You need to get gone from these creeps, Superego advises.
“I’m out.” I push past Ryan.
Declan whistles loudly. “Sheyla, wait up.”
“Uncomfortable,” I grumble.
His steps falter. “At least let me walk you home. There really are reasons you shouldn’t be alone out here.”
“Is this where you tell me young ladies shouldn’t be walking around after dark?”
“No,” he says sternly. “This is where I tell you would-be-Solathairs shouldn’t be walking around after dark.”
I take off. He falls in pace beside me. Bright side: the walk back is mostly downhill.
“So far, there have been a lot of covered cans. There were bound to be snakes popping out.”
“This is a pretty big one,” he admits. “It’s safer to give you a heads up.”

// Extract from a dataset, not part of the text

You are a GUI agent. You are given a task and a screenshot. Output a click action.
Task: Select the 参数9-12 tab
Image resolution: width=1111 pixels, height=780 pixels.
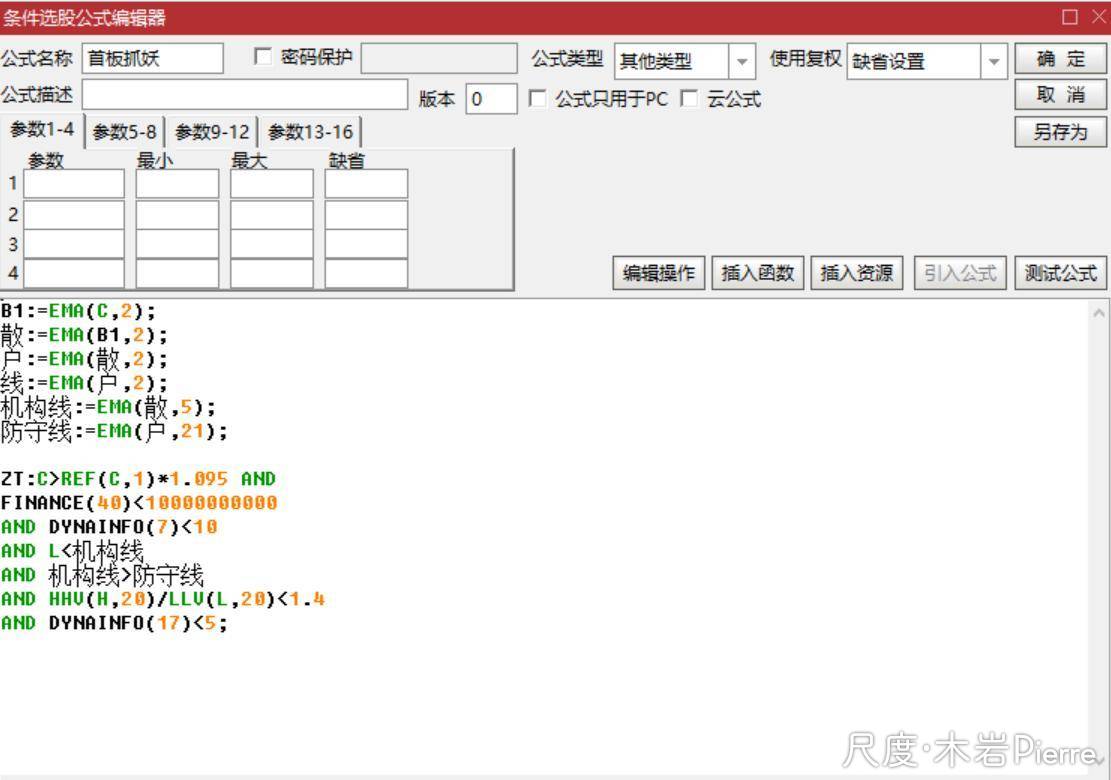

I clench my empty fists at my sides. The spark’s still sleeping, and weirdly, I miss it.
“Ryan feels if we found you this easily, others will.” His nerves are working their way up to a theatrical debut. “Especially since we’ve presented ourselves to you.”
“More Solathairs?” I roll my eyes. “I can just as easily march away from them as I’m marching away from you.”
Left. Right. Left. Right, Superego chants unhelpfully.
His sharp intake of breath has me shaking my head at his dramatics. “Sumairs,” he murmurs.
“Relatives of yours?” I ask, thankful when we finally reach the roadway. The cold air is having an entirely new and terribly unappealing effect.
“Something like that.”
“Let me guess, they’re your natural enemies.” His tension is strangling me. “Where there’s power, there’s opposition to that power. Balance is base logic.”
“You’re too smart for your own good.”
“I’m too much of a lot of things for my own good,” I complain.
“A Sumair doesn’t innately produce elemental energy but can use it.”
“A distant cousin.”
“We’re immortal,” he reiterates. “A Sumair isn’t immortal unless...”
Here it comes, Superego goads. Hold onto your shoelaces.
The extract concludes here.